MyNameIsErinQuin · 26/02/2026 19:45

It’s only a day on the calendar. Let her have it and then do something nice the next Sunday. It really doesn’t matter.

TsunamiTsunami · 26/02/2026 19:46

She sounds bonkers. Yanbu. Glad your dh said no

sittingonabeach · 26/02/2026 19:47

Surely you ask people before you plan anything even if posters think she is okay to only ask her DC

Cappie73 · 26/02/2026 19:48

ImaMothertoo · 26/02/2026 18:45

Just because she is excluding all partners ! She wants it to be her day only !

Here’s a clue Mother’s Day!
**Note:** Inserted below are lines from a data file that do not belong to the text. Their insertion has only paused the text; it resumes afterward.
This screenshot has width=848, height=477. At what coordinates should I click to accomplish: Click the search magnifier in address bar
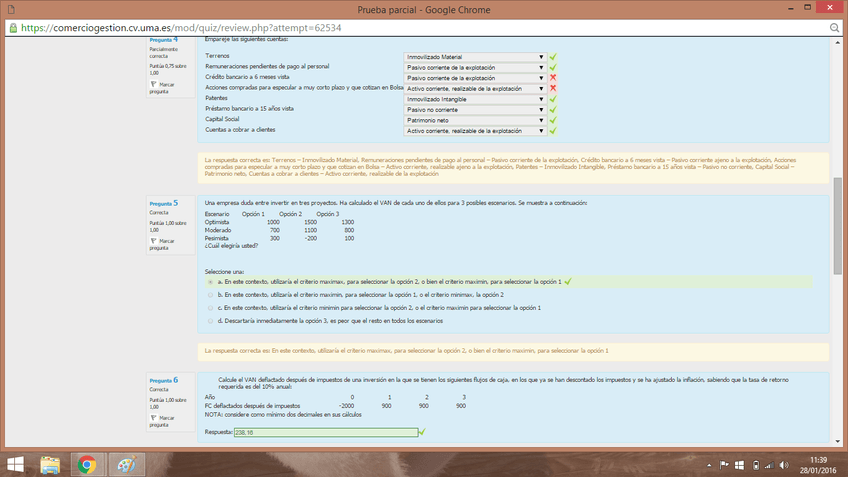point(834,28)
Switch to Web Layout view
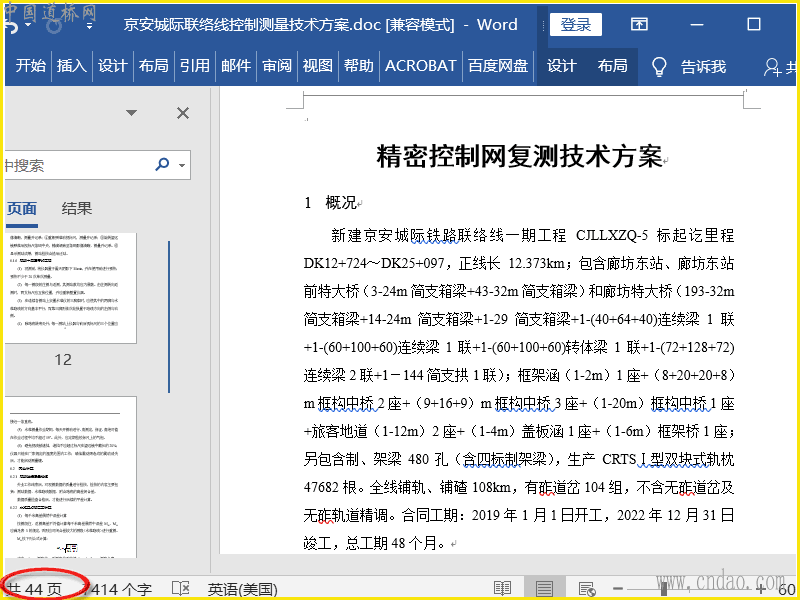Screen dimensions: 800x600 point(587,589)
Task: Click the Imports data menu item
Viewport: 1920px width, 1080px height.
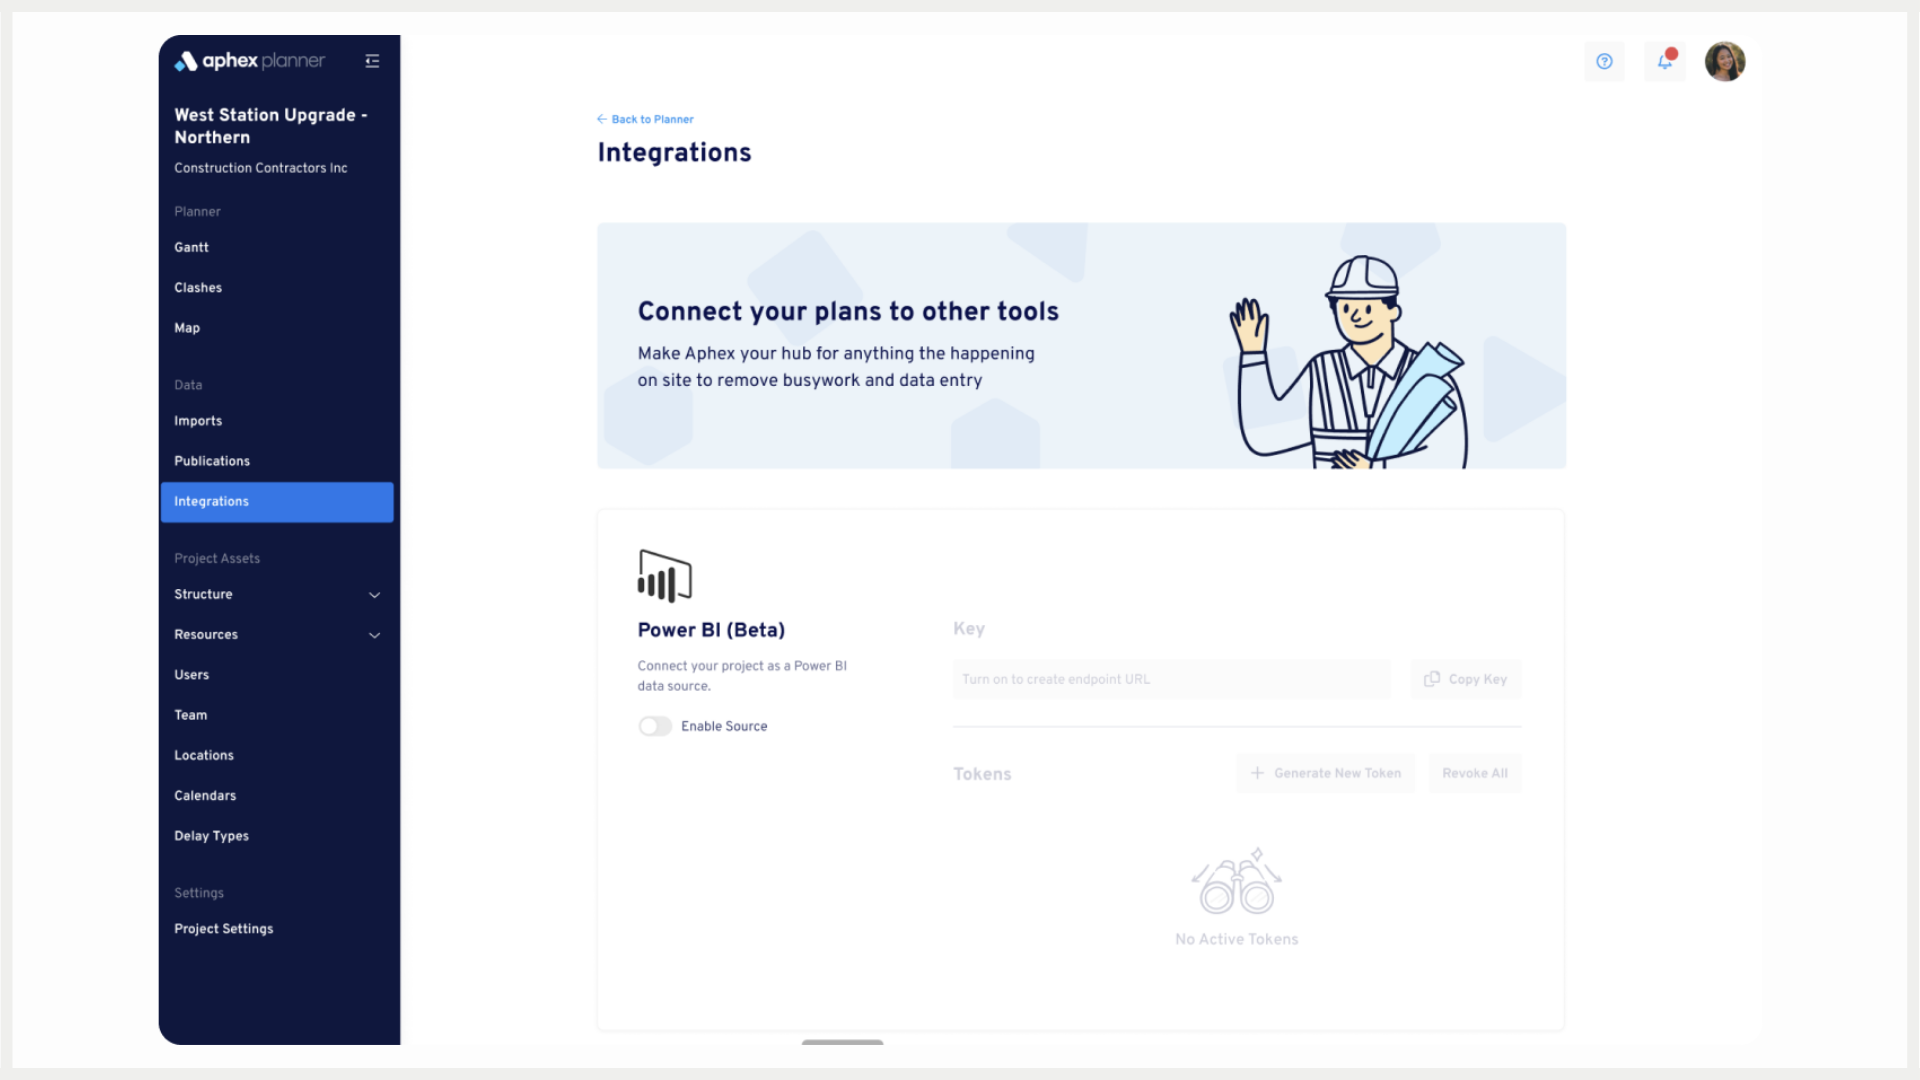Action: pyautogui.click(x=198, y=421)
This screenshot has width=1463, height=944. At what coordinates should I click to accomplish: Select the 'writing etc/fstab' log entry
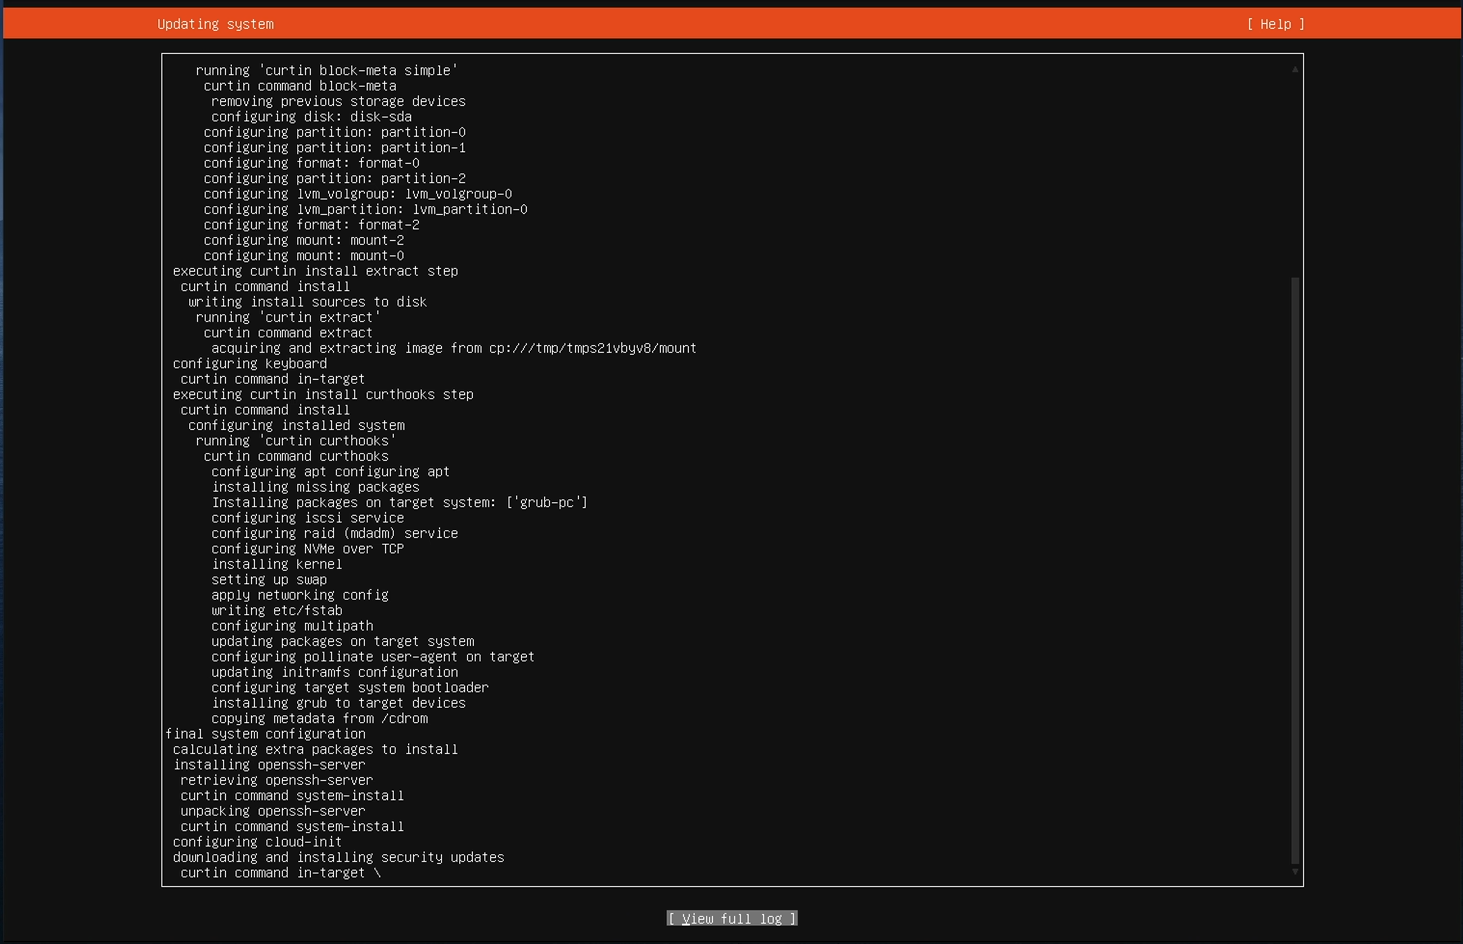pos(277,610)
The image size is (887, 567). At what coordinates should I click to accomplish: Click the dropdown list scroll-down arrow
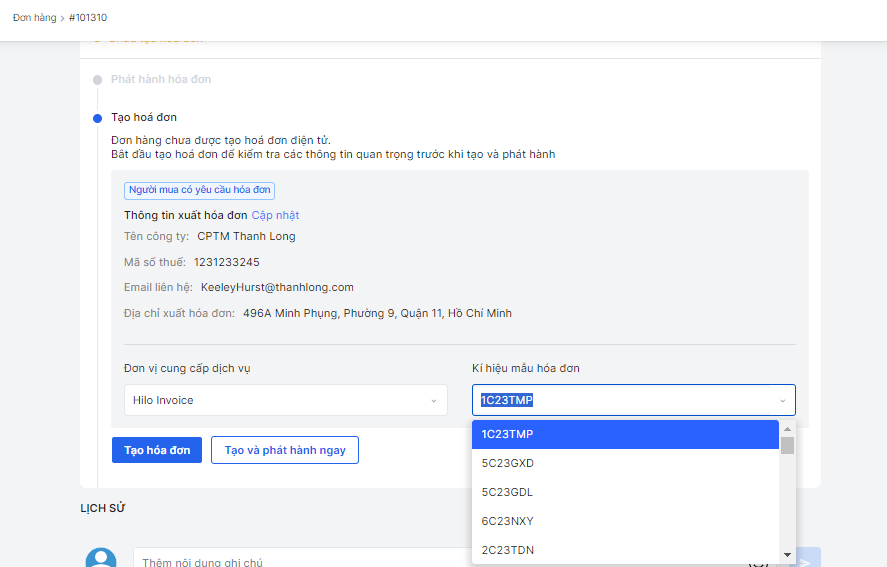pos(787,554)
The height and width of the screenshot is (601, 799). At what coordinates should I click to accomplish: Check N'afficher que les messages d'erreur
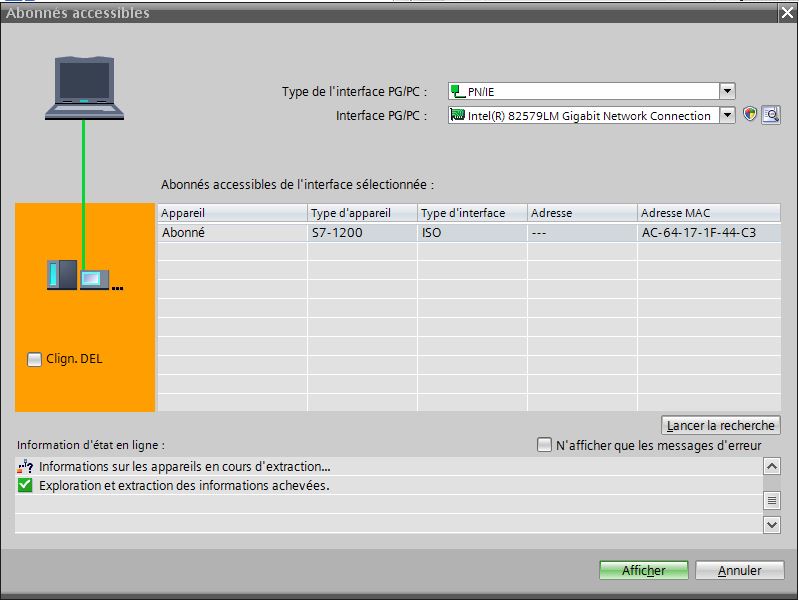tap(545, 445)
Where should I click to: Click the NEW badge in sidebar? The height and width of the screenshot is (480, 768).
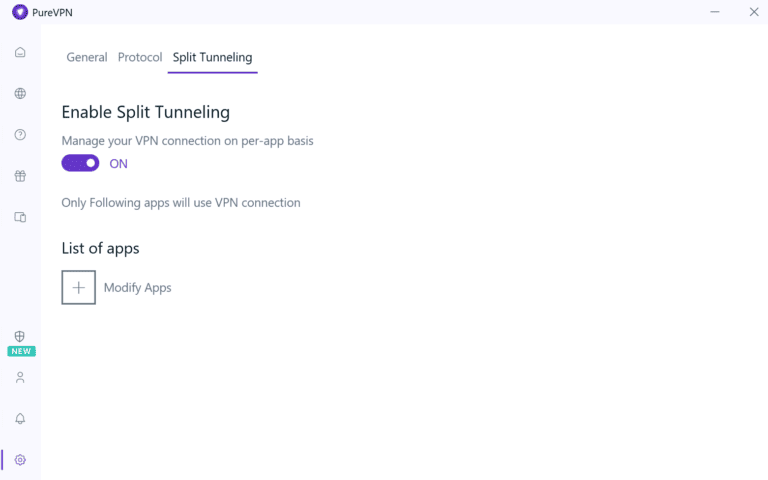[21, 351]
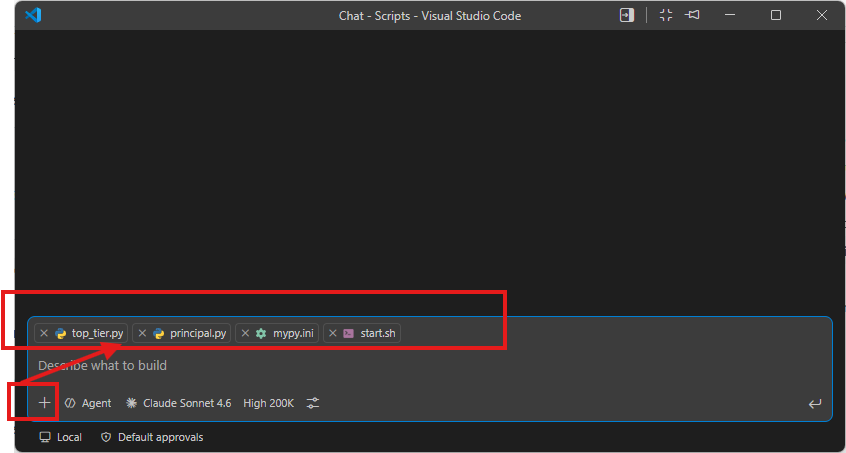Remove the top_tier.py attachment
Image resolution: width=846 pixels, height=453 pixels.
(44, 333)
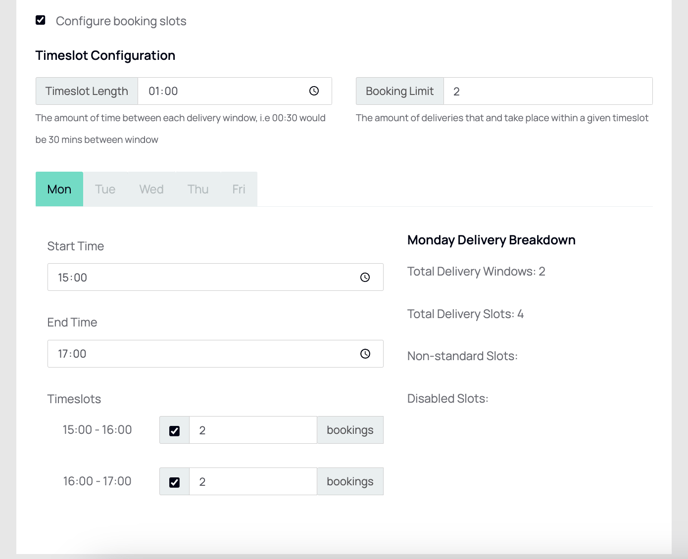Edit the End Time 17:00 field
Image resolution: width=688 pixels, height=559 pixels.
click(215, 354)
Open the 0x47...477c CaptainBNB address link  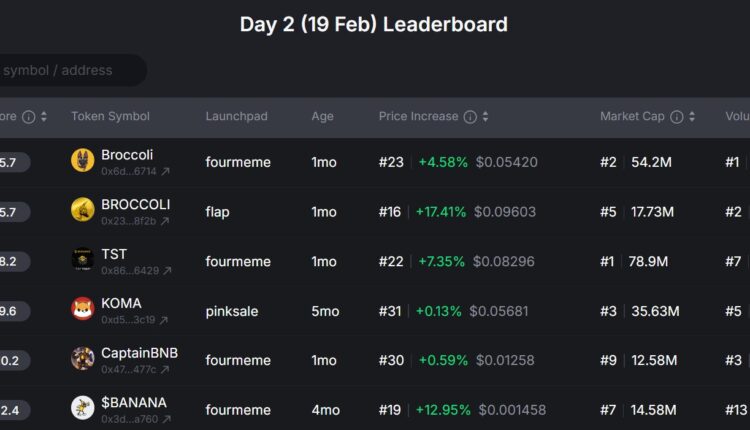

Not mother-in-law’s Day or grandmothers Day MOTHERS DAY 🤣

Thechaseison71 · 26/02/2026 19:49

Loub1987 · 26/02/2026 19:44

Well, given that the OP has said her mother has passed away probably not.

I agree @ImaMothertoo , it is a weird thing for MIL to request and quite self centred.

I did edit that after seeing it.

Thinking about that my ex used to visit his mother on mother's day. Really wasn't an issue.And I liked her lol

Id visit my own mother also. One of my brothers wives used to visit gers and brother visit mine.

sittingonabeach · 26/02/2026 19:49

@Cappie73 and how is OP being spoiled/celebrated on Mother’s Day?

FancyKeyboard · 26/02/2026 19:51

It's weird of MIL precisely because OP has lost her mum. It's a bit self-centered. Fine to include everyone or ask if they can do evening/morning, but not to block out huge chunks of the day way in advance.